The team trying to cut down on ambulance call-outs
- Published
It is just 10:00 on a weekday morning in July and ambulances are "stacking" outside hospitals across the east of Scotland, dispatcher Tabbitha Haston tells me.
Already, half of Aberdeen’s available ambulances are stuck outside the A&E at the city’s Royal Infirmary.
And a quarter of those available in Fife are parked outside the Victoria Hospital in Kirkcaldy waiting to hand over patients.
Ambulances queuing up outside packed A&E departments waiting for patients to be taken in for treatment used to be a problem reserved for the busiest winter months.
But now it's an everyday occurrence - even in the summer.
"It’s no good for patients and it’s no good for emergency calls,” says Tabbitha.
She knows that every ambulance crew sitting outside a hospital leaves her with fewer resources to send to other calls.
The east of Scotland ambulance control centre deals with about 2,000 calls a day - and it is one of three regional centres in Scotland.
At the start of this month, the average time it took an ambulance to drop a patient at a Scottish hospital was just over an hour.
One way to alleviate the pressure is to cut the number of people taken to A&E in an ambulance.
The Scottish Ambulance Service (SAS) says almost half of 999 calls don’t actually require a patient to be rushed to hospital.
As a result, each SAS control centre now has a clinical hub team – made up of GPs, clinical advisers, nurses and advanced paramedics - whose job it is to assess calls that are categorised as not immediately life-threatening.
They offer phone and online medical help or can tap into community resources such as Hospital at Home, GPs or pharmacies, or they can help direct patients to appropriate hospital care.
The SAS says in the last year more than 50,000 unnecessary ambulance journeys have been saved.
Dr Gareth Evans is the SAS' associate medical director.
He believes early preliminary assessment can save patients "a lot of unnecessary effort and a lot of unnecessary journeys".
Dr Evans added: "Most patients know what they need but they sometimes struggle to access the care that they need, and they find themselves in the wrong bit of the system.
"So we will often find ourselves managing patients that could be managed elsewhere."
He says patients might be managed in the pharmacy where they can get the drugs they need or by out-of-hours GP services or they might be able to take themselves to hospital.

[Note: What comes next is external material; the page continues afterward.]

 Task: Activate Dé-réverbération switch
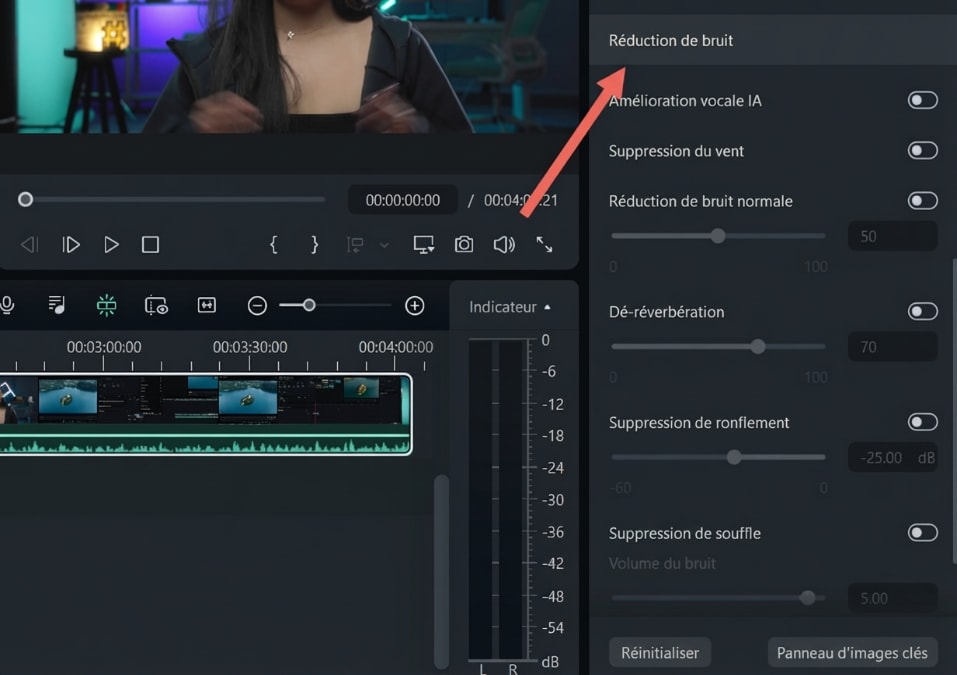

In June, more than a third of calls dealt with by the clinical hub didn’t require an ambulance response.
SAS say that avoided about 4,200 ambulance dispatches.
Dr Evans says hospitals and GPs are working hard but there is a lot of demand on the NHS.

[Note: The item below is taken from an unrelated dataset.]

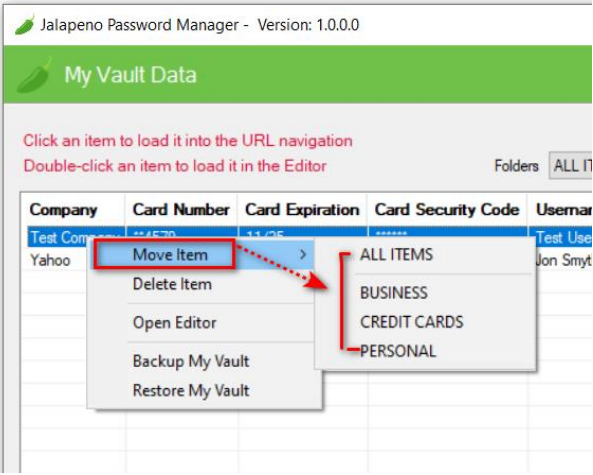593x475 pixels.
Task: Select the Yahoo row
Action: pyautogui.click(x=50, y=260)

"There's a lot of illness, there's a lot of frailty, and people just want that care when they're ill when they're in that moment of need," he said.

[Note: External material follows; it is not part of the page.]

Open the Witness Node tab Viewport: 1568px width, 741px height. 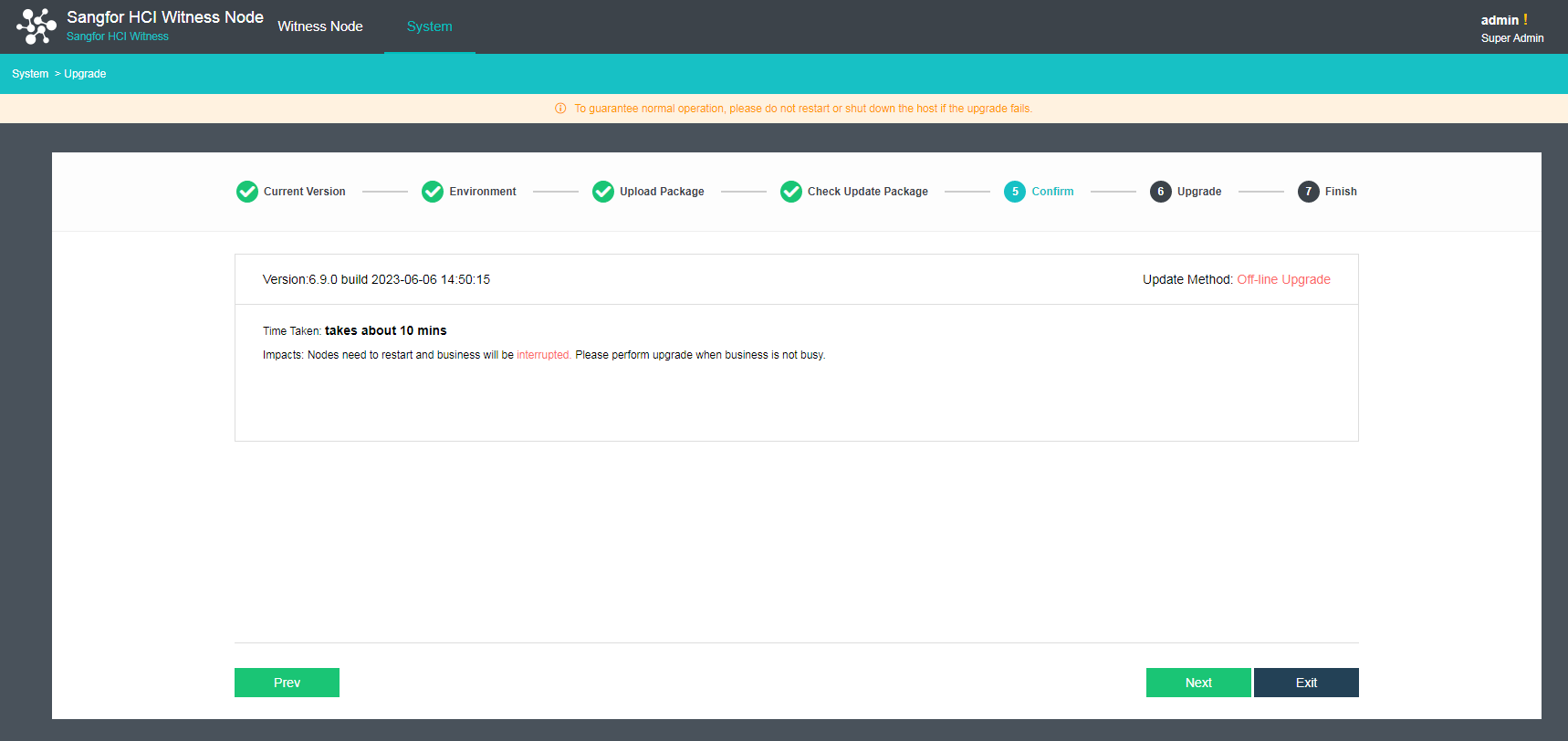click(320, 26)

"It's heartbreaking to see people in the back of ambulances waiting.
"We know that patients aren’t getting great care in the back of an ambulance parked outside the hospital.
"And we also know there's another patient somewhere else that needs that ambulance outside their house."
Dr Evans said ambulance crews were enormously stressed by the situation.
"The best way is to try and not take a patient hospital if they don't need to go," he says.
Tabbitha has worked in the control centre in South Queensferry for more than a decade.
She said it’s tough to deal with calls when she can see ambulances caught up waiting to discharge patients at A&E departments.
“For patients it means we're delayed getting to them," she says.
"We've got no resources to send when they phone because crews are sitting with our last patient waiting to hand over to the hospital."
She believes the problem is down to capacity issues across the NHS and she has seen demand on the ambulance service grow "exponentially".
"I can remember when I started, being a call-taker on a night shift and at midnight being the only call-taker in Edinburgh.
"The demand now has increased so much."
Paramedic Danni Pagliarulo responds first-hand to emergency calls across Edinburgh.
She works closely with hospitals and social care teams to work out the best treatment routes for the patients she sees.
"We try to put patients on pathways where they will receive the right care," she says.
"Whether that may be another route to hospital, we have direct access with oncology, palliative and end-of-life care and we have community pathways like Hospital at Home.
"There’s social care, mental health services, drug and alcohol services in place for patients.
"We’re all adapting. Healthcare is ever changing and the ambulance service has to adapt with that.
"Regardless of the pressures and demands we are under or the hospitals are under it should be the norm. It’s about getting the right care."